One of the most important economic manifestations of finite intelligence is the expensive and time-consuming acquisition of human capital. Most obviously, the large amount of resources devoted to mathematical education and research would make little economic sense in a world in which everyone had unbounded cognition. Mathematicians spend their entire careers discovering and teaching things with very little informational content about the external world—things that would be easily deducible by anyone with infinite intelligence. In other subject areas, education may involve a significant amount of straightforward information transfer. But in most areas, the acquisition of useful habits of thought is at least as important.[6] Teaching students to “think like an economist” is itself somewhere between information transfer and the inculcation of one of those useful habits of thought. Below we present a model of the effects of being taught a standard model of portfolio choice. This is an area where we think many individuals are confused and where making the right choices is important. The model is relatively simple, but breaks some of the normal theoretical taboos. The remainder of this section makes the case for why it is sometimes necessary to break these taboos.

B. Difficulties in Studying Bounded Cognition with Standard Theoretical Tools. One key reason it is not easy using our standard theoretical tools to model bounded cognition is the “infinite regress” problem emphasized by Conlisk (1996). The infinite regress problem afflicts models that assume a cost of computation or other decision-making cost. The problem is that figuring out how much time to spend in making a decision is almost always a strictly harder decision than the original decision. In particular, one would typically need to know the right choice to the original decision in order to calculate the value of making additional computations in order to make the right choice instead of another choice. Given costly decision-making, the agent faces a serious issue of figuring out whether it is worth thinking carefully about the original problem, which leads to the issue of figuring out whether it is worth thinking carefully about thinking carefully about the original problem, and so on.

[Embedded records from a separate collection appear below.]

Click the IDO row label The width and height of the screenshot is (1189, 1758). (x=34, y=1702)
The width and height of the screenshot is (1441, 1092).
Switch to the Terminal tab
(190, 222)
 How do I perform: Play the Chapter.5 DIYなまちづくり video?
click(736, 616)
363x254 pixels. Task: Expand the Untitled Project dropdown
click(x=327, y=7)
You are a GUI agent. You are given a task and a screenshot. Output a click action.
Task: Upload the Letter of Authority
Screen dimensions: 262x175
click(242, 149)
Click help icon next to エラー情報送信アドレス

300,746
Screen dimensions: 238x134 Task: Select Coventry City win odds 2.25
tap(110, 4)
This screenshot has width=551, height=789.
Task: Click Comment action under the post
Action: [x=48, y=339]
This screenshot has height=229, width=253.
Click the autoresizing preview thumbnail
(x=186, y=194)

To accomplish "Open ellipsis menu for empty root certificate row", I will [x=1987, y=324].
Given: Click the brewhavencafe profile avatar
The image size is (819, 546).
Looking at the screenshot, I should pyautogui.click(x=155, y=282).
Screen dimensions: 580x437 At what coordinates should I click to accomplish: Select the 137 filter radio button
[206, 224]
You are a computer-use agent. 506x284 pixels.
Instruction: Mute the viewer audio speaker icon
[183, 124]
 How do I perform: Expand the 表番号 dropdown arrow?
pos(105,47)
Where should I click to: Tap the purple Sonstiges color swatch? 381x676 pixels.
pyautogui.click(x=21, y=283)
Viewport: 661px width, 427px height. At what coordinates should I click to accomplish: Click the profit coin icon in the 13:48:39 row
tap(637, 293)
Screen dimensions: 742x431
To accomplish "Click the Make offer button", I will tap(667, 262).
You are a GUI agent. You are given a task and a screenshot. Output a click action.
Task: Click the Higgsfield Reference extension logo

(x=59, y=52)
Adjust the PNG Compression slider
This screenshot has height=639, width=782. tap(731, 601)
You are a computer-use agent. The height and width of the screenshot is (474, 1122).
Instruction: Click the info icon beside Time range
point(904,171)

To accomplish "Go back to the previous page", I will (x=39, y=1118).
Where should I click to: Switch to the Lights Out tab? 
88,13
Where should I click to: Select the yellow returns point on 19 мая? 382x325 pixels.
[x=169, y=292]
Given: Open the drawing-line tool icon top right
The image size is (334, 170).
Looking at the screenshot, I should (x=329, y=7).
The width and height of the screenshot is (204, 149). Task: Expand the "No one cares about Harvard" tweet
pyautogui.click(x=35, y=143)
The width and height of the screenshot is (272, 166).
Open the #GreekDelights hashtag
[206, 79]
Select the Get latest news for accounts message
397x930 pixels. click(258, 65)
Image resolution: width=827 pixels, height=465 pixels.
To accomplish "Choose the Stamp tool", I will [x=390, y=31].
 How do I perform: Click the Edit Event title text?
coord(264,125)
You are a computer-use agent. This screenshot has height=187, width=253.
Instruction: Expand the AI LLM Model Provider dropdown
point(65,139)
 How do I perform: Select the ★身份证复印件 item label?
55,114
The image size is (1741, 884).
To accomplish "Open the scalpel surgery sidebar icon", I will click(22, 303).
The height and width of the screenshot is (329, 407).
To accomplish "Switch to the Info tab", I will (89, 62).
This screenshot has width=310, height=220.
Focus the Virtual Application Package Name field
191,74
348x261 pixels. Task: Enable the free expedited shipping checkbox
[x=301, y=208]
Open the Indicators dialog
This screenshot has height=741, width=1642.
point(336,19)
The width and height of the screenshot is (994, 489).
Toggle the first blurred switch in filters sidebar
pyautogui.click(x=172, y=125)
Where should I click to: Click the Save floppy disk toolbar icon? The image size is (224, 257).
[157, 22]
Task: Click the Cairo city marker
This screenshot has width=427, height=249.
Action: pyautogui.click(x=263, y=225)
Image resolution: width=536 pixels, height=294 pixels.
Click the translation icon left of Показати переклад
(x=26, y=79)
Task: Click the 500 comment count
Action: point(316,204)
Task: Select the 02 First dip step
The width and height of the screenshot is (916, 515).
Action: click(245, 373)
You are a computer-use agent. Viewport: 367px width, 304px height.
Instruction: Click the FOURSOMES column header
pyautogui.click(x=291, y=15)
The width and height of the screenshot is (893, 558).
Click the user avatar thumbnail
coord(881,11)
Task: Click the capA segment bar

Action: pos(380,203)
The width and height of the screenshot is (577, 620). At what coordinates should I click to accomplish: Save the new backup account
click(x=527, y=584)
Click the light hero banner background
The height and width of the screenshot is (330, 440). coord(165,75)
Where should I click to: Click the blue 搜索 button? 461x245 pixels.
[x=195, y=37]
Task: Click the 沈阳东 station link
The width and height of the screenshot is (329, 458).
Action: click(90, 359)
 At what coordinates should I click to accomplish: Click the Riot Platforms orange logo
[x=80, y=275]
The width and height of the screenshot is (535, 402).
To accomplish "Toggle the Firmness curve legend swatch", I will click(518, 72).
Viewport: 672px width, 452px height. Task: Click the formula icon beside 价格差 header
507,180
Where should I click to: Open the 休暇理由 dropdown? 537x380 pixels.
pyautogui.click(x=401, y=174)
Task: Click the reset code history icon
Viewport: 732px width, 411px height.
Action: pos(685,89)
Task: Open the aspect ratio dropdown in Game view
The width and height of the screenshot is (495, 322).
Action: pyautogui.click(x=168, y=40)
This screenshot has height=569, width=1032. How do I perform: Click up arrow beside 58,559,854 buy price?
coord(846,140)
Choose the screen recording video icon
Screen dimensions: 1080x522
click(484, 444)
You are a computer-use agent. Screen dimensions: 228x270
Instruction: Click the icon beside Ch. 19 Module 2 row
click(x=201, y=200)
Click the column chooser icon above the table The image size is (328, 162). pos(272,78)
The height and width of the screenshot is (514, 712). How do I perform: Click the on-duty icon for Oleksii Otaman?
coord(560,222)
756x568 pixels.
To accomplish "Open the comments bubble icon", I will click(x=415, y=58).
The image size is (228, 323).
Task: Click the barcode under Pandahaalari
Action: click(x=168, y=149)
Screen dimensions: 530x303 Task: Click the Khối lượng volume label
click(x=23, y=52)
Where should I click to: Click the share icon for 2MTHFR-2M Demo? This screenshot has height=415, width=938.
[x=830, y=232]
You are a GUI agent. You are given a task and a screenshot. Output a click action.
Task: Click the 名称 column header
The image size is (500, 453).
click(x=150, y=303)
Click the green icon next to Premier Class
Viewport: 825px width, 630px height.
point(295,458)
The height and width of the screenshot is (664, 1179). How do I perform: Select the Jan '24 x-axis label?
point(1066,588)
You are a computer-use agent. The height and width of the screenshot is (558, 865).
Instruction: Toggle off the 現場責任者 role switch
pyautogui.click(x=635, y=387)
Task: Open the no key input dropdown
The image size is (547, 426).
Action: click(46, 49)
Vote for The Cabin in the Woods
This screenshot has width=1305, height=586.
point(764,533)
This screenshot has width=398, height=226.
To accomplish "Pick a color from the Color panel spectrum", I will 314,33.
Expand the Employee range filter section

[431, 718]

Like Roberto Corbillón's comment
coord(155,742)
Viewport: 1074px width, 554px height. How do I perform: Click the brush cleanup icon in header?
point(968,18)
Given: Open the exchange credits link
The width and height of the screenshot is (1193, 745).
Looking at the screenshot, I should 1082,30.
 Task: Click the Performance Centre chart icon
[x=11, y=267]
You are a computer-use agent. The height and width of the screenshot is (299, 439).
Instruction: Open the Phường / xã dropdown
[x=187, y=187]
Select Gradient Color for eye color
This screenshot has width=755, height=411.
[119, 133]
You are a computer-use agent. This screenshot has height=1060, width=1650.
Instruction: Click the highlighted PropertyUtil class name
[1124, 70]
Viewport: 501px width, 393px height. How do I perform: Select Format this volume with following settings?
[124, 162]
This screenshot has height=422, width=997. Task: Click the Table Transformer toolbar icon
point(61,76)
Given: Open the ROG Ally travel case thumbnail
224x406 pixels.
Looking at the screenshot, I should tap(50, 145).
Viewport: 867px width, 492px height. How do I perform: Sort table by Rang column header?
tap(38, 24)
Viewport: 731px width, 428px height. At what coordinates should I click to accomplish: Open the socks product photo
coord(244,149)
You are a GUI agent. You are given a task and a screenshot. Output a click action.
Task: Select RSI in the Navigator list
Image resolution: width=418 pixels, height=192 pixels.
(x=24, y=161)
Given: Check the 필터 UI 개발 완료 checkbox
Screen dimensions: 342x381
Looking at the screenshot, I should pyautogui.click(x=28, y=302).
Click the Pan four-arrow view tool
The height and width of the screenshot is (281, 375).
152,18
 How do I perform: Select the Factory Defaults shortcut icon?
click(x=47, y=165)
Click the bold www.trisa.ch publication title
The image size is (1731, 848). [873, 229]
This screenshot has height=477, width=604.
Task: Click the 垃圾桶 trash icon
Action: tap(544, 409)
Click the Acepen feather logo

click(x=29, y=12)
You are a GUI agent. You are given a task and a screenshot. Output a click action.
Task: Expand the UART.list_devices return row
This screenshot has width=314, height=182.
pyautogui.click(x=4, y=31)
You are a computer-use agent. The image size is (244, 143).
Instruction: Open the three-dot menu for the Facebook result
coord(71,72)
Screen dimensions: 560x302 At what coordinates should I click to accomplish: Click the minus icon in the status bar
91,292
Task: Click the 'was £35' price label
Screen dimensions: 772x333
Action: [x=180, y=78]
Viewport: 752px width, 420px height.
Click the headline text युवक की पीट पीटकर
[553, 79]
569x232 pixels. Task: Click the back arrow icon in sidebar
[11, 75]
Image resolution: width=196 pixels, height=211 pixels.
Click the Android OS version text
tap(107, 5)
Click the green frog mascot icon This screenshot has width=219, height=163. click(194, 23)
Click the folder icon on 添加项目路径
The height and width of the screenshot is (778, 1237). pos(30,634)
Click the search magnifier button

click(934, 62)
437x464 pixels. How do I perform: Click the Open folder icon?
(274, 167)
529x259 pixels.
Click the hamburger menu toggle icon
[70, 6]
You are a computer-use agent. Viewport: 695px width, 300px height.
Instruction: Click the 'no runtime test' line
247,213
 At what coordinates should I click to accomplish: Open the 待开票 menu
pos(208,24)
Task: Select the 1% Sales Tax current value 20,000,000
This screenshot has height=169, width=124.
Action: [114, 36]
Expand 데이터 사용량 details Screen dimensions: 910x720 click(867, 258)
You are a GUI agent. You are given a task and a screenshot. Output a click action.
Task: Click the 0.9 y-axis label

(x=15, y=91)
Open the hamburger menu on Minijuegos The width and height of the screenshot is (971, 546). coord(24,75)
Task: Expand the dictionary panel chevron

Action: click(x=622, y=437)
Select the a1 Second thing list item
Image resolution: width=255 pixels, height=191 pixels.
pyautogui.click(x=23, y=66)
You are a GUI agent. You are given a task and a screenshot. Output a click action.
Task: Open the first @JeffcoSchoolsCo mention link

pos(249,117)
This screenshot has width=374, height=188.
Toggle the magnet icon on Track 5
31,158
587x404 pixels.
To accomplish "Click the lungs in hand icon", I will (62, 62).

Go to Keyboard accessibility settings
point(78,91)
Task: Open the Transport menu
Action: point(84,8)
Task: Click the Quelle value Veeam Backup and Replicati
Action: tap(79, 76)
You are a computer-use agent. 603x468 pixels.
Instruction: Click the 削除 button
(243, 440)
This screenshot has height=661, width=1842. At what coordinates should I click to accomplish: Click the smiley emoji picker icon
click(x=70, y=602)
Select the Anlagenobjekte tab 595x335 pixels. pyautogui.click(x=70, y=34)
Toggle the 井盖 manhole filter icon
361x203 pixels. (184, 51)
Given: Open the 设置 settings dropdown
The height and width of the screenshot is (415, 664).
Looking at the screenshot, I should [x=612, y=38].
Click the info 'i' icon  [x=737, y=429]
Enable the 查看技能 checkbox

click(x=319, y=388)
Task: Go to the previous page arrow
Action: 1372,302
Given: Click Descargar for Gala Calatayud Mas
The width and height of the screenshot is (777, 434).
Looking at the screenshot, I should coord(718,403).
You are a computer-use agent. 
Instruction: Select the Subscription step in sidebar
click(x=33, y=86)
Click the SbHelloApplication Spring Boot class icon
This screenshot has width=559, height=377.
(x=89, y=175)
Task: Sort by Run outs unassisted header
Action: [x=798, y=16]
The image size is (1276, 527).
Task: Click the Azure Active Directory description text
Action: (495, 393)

Costs to decision-making are a natural enough assumption for economists that a substantial percentage of all applied economic theory papers might include them, if it were not for the infinite regress problem. Finessing the infinite regress problem somehow is essential if economists are to develop effective theoretical tools for studying bounded cognition. We see several feasible strategies for getting around the infinite regress problem—every one of which requires breaking at least one inhibition shared by many economists. Least transgressive are models in which an agent sits down once in a long while to think very carefully about how carefully to think about decisions of a frequently encountered type. For example, it is not impossible that someone might spend one afternoon considering how much time to spend on each of many grocery-shopping trips in comparison shopping. In this type of modeling, the infrequent computations of how carefully to think about repeated types of decisions could be approximated as if there were no computational cost, even though the context of the problem implies that those computational costs are strictly positive.

A second strategy is to give up on modeling bounded cognition directly and use models of limited information transmission capacity as a way of getting agents to make more imperfect decisions. In other words, one can accept the fact that our standard tools require constrained optimization with its implication of infinite intelligence somewhere in the model, but handicap agents in the model by giving them a “thick skull” that is very inefficient at transmitting information to the infinitely intelligent decision-maker within (that is, the perfect constrained optimizer within). This is a way to interpret the program of Sims (2002) program that disconnects the implied transmission bit-rates from anything in the external world, since low bit-rates would only be a metaphor for bounded cognition.[7]